**What you will do:**
In the records below, find the line containing "Screen dimensions: 750x1133"; copy exactly that line and all lines after it to the end, and nothing else.

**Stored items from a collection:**

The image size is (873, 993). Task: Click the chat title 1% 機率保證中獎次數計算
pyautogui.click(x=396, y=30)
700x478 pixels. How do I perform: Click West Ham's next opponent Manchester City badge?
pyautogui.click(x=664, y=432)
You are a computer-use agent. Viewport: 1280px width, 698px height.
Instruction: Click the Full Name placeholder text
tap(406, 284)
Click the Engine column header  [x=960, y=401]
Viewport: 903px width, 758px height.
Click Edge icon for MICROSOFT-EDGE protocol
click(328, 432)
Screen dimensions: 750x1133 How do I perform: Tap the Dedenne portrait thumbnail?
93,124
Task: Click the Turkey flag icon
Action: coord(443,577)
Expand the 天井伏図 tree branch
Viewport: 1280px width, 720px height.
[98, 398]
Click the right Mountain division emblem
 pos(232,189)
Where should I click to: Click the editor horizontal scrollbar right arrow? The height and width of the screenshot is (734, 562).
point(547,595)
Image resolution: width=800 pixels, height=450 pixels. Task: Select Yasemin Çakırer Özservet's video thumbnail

**Expected output:**
Screen dimensions: 750x1133 How do I perform: Tap the Dedenne portrait thumbnail?
93,124
Task: Click the Turkey flag icon
Action: coord(443,577)
Expand the 天井伏図 tree branch
Viewport: 1280px width, 720px height.
[98, 398]
Click the right Mountain division emblem
 pos(232,189)
Where should I click to: Click the editor horizontal scrollbar right arrow? The height and width of the screenshot is (734, 562).
point(547,595)
Image resolution: width=800 pixels, height=450 pixels. Task: Select Yasemin Çakırer Özservet's video thumbnail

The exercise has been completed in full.